Термин «инсталляция» применяется и к большим, тёмным залам, в которых можно рассматривать видеофильмы на экранах, и к пустым залам, где свет зажигается и гаснет. Почти любая группировка предметов в заданном пространстве сегодня может отсылать к инсталляционистскому искусству: от условного расположения картин до небольших, хорошо распределённых скульптур в саду. Акцент делается на их размещении, а сами скульптуры и картины оказываются почти полностью лишёнными значения.
Поражает огромное разнообразие видов, типов, форм, материалов и техник инсталляции. Художники сотворяют инсталляцию из природных материалов, из найденных предметов, из использованных повседневных предметов, из отходов, мусора (Сонг Донг, Ха Шульц, Тим Нобл, Дэвид Мач), из хрупких материалов, даже из съедобных продуктов (Сонг Донг). Художники создают инсталляции из очень необычных материалов: мешки, уголь, камни, пепел, пламя от газовой горелки, верёвки, появляются даже инсталляции из живых животных и птиц (Яннис Кунеллис). В 1967-м в Риме в галерее L’Attico демонстрировалась инсталляция Кунеллиса из 12-ти живых лошадей. Существуют инсталляции из картин и скульптур, театрализованные, световые, звуковые, цифровые, с виртуальной реальностью инсталляции.

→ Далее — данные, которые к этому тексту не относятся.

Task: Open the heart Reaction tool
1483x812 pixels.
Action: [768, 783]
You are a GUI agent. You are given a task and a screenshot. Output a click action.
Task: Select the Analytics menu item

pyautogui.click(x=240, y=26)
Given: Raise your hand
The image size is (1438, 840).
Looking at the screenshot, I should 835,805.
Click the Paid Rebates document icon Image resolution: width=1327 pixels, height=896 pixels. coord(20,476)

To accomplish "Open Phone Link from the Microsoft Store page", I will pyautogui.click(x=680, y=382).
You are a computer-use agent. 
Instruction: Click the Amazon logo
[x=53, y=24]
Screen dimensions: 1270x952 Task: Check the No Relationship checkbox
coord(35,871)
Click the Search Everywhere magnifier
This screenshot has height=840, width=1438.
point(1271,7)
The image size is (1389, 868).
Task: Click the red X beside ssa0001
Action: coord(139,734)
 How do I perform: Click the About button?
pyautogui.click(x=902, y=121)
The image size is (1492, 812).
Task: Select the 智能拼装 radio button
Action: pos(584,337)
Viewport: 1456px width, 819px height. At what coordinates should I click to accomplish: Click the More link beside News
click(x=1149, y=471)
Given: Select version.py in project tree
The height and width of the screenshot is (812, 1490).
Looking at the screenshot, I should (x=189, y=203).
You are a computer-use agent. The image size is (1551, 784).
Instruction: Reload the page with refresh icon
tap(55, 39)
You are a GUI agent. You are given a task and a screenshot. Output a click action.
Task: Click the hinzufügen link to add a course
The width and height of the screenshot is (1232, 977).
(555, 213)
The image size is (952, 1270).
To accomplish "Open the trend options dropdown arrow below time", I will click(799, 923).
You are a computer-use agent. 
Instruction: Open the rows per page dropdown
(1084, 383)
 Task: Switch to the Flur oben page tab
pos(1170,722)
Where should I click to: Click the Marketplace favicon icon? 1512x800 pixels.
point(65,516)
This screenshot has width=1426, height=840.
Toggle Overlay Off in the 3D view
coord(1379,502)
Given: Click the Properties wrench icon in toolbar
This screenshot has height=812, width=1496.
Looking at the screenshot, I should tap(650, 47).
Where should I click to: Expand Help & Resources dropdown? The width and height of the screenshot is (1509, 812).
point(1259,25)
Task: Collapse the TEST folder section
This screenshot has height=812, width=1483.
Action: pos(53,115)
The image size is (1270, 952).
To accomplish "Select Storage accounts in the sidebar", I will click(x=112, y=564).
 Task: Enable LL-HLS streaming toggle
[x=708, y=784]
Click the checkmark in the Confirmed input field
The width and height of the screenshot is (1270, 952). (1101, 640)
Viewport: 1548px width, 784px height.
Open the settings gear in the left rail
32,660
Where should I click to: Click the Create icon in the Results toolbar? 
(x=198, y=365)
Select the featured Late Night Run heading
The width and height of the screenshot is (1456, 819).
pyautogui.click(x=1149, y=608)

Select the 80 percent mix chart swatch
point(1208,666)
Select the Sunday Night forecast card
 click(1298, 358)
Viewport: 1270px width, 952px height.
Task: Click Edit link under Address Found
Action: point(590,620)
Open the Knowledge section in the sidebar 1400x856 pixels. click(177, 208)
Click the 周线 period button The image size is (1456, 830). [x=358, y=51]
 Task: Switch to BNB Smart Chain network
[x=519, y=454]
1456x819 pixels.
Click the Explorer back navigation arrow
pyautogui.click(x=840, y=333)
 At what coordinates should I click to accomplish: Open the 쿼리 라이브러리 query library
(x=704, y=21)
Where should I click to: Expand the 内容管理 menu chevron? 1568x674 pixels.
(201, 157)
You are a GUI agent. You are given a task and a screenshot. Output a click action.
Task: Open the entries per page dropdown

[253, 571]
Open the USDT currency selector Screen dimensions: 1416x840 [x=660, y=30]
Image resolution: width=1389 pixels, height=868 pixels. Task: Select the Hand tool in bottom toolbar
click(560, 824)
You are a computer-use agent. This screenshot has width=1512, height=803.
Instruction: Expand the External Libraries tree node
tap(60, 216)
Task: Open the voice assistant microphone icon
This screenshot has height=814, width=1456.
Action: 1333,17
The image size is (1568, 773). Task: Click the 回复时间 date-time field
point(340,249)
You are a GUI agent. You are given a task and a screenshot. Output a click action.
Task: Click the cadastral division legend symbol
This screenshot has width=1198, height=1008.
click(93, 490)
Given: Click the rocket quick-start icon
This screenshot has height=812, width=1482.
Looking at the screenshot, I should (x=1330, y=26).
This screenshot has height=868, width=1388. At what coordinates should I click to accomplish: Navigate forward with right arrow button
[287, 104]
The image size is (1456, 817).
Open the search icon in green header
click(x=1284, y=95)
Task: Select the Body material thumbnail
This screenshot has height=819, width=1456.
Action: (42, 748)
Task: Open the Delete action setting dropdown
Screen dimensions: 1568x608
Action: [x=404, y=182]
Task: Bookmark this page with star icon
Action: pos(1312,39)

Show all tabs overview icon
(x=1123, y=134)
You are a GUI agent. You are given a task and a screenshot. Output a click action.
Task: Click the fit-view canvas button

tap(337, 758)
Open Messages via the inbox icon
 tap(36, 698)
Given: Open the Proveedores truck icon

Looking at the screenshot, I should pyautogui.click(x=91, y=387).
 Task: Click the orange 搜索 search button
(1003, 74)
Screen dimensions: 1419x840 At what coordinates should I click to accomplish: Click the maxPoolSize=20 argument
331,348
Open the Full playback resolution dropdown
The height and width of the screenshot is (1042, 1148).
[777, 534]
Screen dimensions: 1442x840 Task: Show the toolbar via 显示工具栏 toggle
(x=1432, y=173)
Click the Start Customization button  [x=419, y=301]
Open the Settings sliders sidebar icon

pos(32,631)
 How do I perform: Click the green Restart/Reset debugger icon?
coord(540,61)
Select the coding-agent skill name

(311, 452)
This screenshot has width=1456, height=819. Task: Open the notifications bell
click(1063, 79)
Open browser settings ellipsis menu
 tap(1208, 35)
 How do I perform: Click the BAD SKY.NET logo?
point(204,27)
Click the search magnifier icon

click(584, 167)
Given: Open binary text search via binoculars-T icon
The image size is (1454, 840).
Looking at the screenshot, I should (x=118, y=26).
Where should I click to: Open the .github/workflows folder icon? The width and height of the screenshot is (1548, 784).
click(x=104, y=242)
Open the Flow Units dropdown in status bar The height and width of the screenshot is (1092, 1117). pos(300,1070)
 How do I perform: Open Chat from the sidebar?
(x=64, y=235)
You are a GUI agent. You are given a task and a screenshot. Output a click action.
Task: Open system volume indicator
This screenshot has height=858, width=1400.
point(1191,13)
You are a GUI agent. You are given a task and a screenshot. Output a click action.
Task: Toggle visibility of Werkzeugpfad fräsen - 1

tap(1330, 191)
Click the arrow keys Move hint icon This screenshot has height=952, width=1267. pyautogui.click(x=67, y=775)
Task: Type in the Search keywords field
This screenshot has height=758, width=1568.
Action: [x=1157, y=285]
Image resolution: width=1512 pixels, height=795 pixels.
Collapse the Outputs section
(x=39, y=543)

С момента появления инсталляционистского искусства различия между инсталляцией и инсталлированием произведений становятся всё более размытыми. В обоих случаях внимание зрителя концентрируется на осознании того, как предметы позиционированы (инсталлированы) в пространстве, чтобы получить ответ на эту аранжировку. Однако, следует учитывать важное различие. Зал с картинами Гленна Брауна имеет иное значение по сравнению с залом с картинами Ильи Кабакова в его инсталляции, потому что энвайронмент, в котором выставлены картины Кабакова (например, фиктивный советский музей), также является частью работы. В тотальной инсталляции Кабакова все составные элементы, окружающая среда являются произведением искусства. А картины Гленна Брауна, по контрасту, функционируют лишь как отдельные самостоятельные творения. Такой тотальный подход часто приводит зрителя и критиков к размышлению о том, что инсталляционистское искусство прежде всего связано с опытом погружения зрителя, с активизацией всех его чувств.
Создавая произведение, достаточно масштабное, чтобы в него можно было «войти», инсталляционист неизбежно обращается к присутствию зрителя, требуя от него соучастия. Кабаков объясняет это так: «Главный актёр в тотальной инсталляции, главный центр, к которому всё обращено, для которого всё задумано – зритель». Художник повторяет один из доминирующих аспектов инсталляции с момента её возникновения в 1960-1970-е – желание автора обеспечить зрителя интенсивным опытом. И в последующее десятилетие это активирование участия зрителя стало альтернативой пассивным эффектам телевизионных масс-медиа, модным фильмам и журналам.
Для таких художников как Вито Аккончи активное участие зрителя в инсталляции могло рассматриваться как художественная параллель для политической деятельности. Как отмечал Аккончи, такой вид вовлечения «мог привести к революции». В Бразилии, которая страдала от брутальной военной диктатуры в 1960-1970-е, инсталляции Элио Оитисика (1937—1980), например, фокусировались на идее индивидуальной свободы в условиях жестокого давления правительственных структур. Он использовал термин «супер-сенсорный», надеялся «освободить индивида от деспотической обусловленности» с помощью воссоздания особого состояния в своих инсталляциях, приглашая зрителя прогуливаться по песку и соломе или слушать записи Джимми Хендрикса, расслабляясь в гамаке. Так Оитисика cкорее защищал радикальный потенциал смертной казни, hanging out, нежели подчинялся потребностям общества.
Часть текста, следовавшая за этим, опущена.